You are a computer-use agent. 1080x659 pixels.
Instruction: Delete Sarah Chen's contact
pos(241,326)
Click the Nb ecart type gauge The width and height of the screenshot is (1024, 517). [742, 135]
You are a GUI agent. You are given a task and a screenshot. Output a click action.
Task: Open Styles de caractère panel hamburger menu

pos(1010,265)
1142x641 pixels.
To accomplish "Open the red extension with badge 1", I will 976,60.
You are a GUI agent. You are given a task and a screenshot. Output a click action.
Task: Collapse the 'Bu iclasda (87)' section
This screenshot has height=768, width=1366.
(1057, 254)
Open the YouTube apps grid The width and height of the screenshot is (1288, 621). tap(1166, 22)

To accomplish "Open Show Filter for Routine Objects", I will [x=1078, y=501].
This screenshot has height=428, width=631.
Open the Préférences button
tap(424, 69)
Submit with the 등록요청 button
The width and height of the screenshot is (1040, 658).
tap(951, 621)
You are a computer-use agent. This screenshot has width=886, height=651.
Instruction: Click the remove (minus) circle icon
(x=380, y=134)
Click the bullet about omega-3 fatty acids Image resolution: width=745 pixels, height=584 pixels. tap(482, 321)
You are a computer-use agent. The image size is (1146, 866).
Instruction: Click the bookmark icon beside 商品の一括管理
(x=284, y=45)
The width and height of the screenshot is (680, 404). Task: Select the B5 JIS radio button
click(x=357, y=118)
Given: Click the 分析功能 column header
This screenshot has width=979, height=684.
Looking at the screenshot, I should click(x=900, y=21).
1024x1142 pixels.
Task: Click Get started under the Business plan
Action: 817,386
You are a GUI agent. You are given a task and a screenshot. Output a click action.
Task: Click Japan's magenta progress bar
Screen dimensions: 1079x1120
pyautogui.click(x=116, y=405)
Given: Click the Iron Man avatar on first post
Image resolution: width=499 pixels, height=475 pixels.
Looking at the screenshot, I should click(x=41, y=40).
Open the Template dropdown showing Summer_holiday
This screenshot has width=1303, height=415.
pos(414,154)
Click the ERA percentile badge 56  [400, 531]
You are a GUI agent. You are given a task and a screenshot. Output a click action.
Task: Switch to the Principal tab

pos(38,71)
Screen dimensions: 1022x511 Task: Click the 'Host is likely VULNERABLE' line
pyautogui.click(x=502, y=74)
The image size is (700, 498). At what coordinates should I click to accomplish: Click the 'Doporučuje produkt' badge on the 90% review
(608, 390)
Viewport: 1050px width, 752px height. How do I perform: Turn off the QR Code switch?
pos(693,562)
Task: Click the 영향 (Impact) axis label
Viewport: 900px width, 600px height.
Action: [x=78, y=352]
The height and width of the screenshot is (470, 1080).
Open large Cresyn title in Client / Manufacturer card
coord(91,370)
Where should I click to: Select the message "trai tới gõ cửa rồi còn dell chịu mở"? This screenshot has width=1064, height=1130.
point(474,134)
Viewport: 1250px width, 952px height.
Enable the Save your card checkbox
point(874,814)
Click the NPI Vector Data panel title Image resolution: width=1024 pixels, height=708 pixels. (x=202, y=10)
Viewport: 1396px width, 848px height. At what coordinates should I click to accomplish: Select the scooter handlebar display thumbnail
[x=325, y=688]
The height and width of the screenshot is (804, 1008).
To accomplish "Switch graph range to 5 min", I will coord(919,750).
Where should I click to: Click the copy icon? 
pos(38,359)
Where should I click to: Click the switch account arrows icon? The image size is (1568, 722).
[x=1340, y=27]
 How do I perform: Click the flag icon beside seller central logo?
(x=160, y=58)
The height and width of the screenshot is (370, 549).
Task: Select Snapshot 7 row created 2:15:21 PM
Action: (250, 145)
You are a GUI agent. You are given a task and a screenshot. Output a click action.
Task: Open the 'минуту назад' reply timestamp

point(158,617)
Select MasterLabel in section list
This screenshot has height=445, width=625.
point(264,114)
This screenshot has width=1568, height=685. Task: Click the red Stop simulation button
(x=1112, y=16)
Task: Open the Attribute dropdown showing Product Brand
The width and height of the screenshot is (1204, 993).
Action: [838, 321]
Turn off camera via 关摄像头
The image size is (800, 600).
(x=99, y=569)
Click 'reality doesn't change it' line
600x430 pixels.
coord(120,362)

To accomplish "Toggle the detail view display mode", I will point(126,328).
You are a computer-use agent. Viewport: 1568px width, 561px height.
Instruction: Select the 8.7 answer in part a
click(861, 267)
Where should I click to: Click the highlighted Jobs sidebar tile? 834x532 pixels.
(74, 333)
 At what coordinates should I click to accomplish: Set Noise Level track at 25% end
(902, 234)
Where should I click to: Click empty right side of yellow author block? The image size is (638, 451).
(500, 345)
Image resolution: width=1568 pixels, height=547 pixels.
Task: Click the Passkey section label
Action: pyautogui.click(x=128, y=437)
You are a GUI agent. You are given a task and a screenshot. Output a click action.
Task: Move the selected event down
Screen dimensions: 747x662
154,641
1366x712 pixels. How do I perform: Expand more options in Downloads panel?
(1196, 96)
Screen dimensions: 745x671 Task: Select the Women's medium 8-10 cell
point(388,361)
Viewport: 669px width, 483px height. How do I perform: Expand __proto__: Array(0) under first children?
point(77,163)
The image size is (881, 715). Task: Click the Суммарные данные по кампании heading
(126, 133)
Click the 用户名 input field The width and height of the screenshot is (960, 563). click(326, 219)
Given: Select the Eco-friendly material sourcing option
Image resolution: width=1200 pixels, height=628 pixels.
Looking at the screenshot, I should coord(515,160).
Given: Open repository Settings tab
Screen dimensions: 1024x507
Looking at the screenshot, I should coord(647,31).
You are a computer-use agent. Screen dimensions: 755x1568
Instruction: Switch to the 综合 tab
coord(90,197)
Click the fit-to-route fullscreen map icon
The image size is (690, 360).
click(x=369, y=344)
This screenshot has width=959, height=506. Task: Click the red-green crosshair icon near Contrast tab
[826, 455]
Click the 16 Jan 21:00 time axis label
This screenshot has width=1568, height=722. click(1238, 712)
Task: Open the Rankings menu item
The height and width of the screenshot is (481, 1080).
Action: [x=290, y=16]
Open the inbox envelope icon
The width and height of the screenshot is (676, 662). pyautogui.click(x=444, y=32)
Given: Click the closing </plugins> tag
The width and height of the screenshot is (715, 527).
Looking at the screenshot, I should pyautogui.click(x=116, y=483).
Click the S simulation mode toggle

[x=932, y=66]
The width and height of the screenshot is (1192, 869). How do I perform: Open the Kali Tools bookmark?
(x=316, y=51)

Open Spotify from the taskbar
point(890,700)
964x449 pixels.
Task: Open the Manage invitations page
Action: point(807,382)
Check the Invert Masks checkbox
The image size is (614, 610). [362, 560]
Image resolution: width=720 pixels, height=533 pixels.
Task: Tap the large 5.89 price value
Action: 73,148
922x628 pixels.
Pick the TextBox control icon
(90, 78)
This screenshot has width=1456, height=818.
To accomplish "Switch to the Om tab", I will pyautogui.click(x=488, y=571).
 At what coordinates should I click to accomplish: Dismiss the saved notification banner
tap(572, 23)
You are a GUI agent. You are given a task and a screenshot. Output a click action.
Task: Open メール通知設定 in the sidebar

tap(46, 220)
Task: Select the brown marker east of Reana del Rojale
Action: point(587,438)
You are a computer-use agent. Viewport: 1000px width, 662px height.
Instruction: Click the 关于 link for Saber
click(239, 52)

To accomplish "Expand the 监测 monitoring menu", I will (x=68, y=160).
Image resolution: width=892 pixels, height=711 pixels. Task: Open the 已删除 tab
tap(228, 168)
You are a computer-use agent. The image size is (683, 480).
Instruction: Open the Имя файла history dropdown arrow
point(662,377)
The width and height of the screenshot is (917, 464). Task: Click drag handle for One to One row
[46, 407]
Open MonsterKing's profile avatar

● Work request
In the material above, how many lines hold the string "avatar"? Give the number and nothing else.

● Exercise solution
2